◆ WHAT YOU HAVE TO DO: Copy every line of the entries that has the string "computer" in it.

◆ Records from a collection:

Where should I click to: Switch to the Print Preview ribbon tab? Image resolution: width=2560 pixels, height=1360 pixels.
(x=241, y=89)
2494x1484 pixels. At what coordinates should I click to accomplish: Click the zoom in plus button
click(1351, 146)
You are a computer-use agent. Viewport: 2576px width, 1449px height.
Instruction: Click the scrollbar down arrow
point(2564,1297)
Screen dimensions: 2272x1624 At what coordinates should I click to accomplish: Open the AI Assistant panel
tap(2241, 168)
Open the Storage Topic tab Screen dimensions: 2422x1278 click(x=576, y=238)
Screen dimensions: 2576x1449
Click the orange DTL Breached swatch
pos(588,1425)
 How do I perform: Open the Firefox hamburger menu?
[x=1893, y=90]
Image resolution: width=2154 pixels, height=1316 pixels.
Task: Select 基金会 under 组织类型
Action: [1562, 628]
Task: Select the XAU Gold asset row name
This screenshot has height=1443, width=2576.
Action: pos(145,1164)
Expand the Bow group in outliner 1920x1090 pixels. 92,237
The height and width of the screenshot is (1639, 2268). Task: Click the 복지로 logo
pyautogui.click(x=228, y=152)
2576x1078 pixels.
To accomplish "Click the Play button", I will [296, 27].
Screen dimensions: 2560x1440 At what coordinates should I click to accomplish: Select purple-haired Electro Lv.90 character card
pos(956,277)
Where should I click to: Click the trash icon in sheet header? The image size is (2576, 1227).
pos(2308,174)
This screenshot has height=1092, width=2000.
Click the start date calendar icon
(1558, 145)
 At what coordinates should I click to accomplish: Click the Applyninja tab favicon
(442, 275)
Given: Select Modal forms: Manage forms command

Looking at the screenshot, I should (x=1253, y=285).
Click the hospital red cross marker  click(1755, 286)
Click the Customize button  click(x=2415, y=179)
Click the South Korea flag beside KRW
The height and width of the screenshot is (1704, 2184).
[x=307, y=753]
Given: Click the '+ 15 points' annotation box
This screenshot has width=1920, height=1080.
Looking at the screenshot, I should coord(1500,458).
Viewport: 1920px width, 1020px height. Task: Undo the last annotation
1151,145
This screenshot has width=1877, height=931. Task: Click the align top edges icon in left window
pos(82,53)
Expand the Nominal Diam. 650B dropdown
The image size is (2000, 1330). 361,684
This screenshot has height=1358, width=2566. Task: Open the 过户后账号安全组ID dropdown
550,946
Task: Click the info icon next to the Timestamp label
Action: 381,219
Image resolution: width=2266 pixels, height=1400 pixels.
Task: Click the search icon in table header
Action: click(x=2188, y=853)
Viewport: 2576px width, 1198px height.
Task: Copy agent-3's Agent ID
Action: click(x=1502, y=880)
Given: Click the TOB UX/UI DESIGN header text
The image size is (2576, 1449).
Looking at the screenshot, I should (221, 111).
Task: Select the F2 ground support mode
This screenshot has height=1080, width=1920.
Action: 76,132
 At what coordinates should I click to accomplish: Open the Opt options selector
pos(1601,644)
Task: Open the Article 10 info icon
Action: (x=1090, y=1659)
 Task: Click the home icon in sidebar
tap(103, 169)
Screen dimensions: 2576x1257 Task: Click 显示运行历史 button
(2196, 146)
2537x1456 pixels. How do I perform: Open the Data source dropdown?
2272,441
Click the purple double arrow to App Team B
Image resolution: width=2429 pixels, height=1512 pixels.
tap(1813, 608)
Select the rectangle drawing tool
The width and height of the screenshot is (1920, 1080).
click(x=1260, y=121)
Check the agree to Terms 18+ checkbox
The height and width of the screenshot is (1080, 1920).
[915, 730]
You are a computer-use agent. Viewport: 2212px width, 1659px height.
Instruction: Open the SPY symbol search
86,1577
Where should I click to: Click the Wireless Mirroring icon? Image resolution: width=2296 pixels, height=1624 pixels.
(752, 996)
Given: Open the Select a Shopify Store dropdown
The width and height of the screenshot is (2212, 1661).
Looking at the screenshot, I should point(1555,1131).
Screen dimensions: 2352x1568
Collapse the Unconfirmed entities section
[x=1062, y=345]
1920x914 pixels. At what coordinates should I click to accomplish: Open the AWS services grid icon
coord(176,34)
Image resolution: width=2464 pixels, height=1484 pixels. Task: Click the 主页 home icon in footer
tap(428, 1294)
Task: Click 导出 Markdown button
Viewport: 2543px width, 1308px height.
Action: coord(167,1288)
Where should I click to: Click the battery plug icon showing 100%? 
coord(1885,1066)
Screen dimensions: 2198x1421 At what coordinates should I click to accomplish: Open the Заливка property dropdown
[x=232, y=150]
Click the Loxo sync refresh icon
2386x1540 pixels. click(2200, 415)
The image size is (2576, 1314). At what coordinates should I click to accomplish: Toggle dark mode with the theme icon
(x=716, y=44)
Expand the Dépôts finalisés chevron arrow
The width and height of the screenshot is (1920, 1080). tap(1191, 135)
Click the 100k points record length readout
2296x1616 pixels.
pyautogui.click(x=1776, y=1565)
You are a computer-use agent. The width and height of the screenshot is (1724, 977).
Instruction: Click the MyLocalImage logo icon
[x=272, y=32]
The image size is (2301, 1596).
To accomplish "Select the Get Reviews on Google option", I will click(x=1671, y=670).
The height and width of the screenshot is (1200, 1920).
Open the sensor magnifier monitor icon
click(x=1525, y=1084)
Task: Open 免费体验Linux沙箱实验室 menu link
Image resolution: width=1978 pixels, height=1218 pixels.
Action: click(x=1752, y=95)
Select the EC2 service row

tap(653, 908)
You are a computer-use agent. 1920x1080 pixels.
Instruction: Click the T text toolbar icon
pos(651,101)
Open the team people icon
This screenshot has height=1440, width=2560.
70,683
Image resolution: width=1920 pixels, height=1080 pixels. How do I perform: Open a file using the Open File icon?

◆ SOLUTION TO THE PROBLEM:
You are a computer-use agent. Viewport: 2576px width, 1449px height.
You are a computer-use agent. Viewport: 2212px width, 1659px height.
You are a computer-use agent. The width and height of the screenshot is (1724, 977).
You are a computer-use agent. 1920x1080 pixels.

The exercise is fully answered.